I decided to take the heat map image and “reverse engineer” it into the underlying values. Specifically, what I needed was the “Median scaled expression” referred to in the legend in the bottom right. Since I could not find any existing packages or use cases for easily doing this I decided to hack a solution (check out the code and PNG and CSV files at the github repository). First, I manually entered the marker names from the X-axis into a spreadsheet. Then, I cropped the above image, removing the legends, axes, and the top heat map row which includes an aggregate statistic not relevant to this exercise.
I loaded the image into R using the readPNG function from the png package.
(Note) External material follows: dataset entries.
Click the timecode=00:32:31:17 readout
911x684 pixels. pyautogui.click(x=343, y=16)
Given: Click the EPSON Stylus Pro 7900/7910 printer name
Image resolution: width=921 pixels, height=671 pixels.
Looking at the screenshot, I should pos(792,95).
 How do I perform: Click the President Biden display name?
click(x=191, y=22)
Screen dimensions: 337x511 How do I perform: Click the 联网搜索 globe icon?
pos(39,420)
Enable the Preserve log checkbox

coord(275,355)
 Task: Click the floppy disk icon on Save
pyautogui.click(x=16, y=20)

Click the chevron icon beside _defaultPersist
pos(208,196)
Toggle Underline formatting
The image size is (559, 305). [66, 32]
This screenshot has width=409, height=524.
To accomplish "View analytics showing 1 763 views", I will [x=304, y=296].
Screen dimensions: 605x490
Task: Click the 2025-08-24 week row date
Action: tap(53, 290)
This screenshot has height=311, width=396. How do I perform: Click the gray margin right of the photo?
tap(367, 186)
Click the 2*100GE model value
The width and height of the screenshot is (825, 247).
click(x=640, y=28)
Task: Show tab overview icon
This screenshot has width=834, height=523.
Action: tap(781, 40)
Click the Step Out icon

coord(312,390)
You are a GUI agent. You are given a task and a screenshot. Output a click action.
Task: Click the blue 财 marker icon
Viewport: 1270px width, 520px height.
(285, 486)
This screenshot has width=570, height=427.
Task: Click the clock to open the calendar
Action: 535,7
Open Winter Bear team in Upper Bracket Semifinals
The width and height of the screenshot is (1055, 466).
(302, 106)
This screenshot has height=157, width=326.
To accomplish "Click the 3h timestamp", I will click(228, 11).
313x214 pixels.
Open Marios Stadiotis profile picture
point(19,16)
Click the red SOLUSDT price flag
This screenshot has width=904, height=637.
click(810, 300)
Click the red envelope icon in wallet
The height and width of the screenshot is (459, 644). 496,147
This results in a three-dimensional matrix where the first two dimensions are the X- and Y-values and the third is the RGB values. The X axis maps to the markers and the Y axis maps to the four subsets (“Transitional”, “Naive”, “Non-switched”, and “Switched”), and I wanted to get a single pixel value for each (Subset, Marker) combination. Deciding on the row for each subset was easy enough: I loaded the image in GIMP and picked rows 50, 160, 270, and 380. In order to find the column for each marker I initially planned to iterate over the tile width. Unfortunately, tile widths are not consistent, which is further complicated by the vertical white lines. I ended up choosing them manually in GIMP as well:
Marker,Pixel CD1d,14 CD31,40 HLA-DQ,70 CD352,100 CD21,128 CD196,156 CD79b,185 CD1c,219 ...I could now get the RGB value for a (Subset, Marker) from the PNG. For example, if I wanted the CD31 value for the “Non-switched” subset, I would go to heat_map_png[270, 40, ]. This will give me the vector [0.6823529, 0.0000000, 0.3882353]. In order to map these values into the “Median scaled expression” values, I used the legend in the bottom left. First, I cropped it into its own PNG file:
I imported it into R using readPNG, arbitrarily took the pixels from row 10, and mapped them into values using seq:
# Import legend PNG, keep only one row, and convert to values. The values "0" # and "0.86" are taken from the image. legend_png <- png::readPNG("legend.png") legend_mtx <- legend_png[10, , ] legend_vals <- seq(0, 0.86, length.out = nrow(legend_mtx))At this point I planned to reshape the heat map PNG matrix into a data frame and join the RGB values into the legend values. However, this led to two issues.
One, reshaping a three-dimensional matrix into two dimensions is a headache since I want to make sure I end up with the row and column order I need. Sticking to the spirit of the hack, I iterated over all (Subset, Marker) values instead. This is inelegant (iterating in R is frowned upon) but is a reasonable compromise given the small image size.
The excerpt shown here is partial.